Miscarriage is a very common problem that many women will experience. Miscarriage is more common with advancing age: 15% of all pregnancies under 35, 28% age 35-45, and 50% over 45. Many miscarriages can be prevented. A thorough medical evaluation can be helpful, especially for women who have suffered recurrent pregnancy loss. Monitoring the cycle through NFP can uncover abnormalities that can lead to miscarriage. Preventing the heartbreak of miscarriage is preferable to waiting until one or more pregnancy losses have occurred! This discussion will emphasize first trimester pregnancy loss, but many of the concepts are applicable to loss later in pregnancy.

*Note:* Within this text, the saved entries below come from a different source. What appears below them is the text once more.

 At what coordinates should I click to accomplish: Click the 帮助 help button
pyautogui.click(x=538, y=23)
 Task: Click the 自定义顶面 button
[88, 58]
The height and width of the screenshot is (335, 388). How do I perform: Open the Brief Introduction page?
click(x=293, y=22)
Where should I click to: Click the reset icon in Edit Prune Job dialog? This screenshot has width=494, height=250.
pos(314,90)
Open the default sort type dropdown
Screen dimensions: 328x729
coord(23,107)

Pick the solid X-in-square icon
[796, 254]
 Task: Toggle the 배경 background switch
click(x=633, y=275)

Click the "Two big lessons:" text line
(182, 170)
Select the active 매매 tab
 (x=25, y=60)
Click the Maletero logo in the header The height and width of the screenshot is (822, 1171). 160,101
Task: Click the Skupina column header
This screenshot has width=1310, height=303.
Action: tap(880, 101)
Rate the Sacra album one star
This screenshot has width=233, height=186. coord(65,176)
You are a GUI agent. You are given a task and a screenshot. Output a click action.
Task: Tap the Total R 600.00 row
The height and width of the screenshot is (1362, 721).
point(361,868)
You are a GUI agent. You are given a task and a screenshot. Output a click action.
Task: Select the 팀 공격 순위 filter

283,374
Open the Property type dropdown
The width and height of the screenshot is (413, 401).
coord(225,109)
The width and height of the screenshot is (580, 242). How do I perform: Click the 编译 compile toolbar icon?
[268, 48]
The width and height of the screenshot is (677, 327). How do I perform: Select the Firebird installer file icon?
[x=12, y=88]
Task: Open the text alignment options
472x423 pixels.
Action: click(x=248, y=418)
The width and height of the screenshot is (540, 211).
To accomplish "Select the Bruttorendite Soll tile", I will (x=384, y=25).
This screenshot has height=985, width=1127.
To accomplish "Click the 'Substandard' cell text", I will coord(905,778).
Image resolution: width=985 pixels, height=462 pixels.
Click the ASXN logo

Hormonal abnormalities are among the most treatable causes of miscarriage. Deficiencies in progesterone as a cause of infertility and pregnancy loss have been known since the late 1940’s. The very name progesterone was developed because of its necessity for supporting pregnancy – the hormone is PRO GESTational. Progesterone rises in the last half of the menstrual cycle and prepares the uterine lining for pregnancy. During pregnancy, progesterone levels increase, preventing uterine contractions, and having an autoimmune effect. To prevent pregnancy loss in vulnerable women, it is best if progesterone therapy is begun in the conception cycle, but it can often be helpful when begun later and can even rescue a troubled pregnancy.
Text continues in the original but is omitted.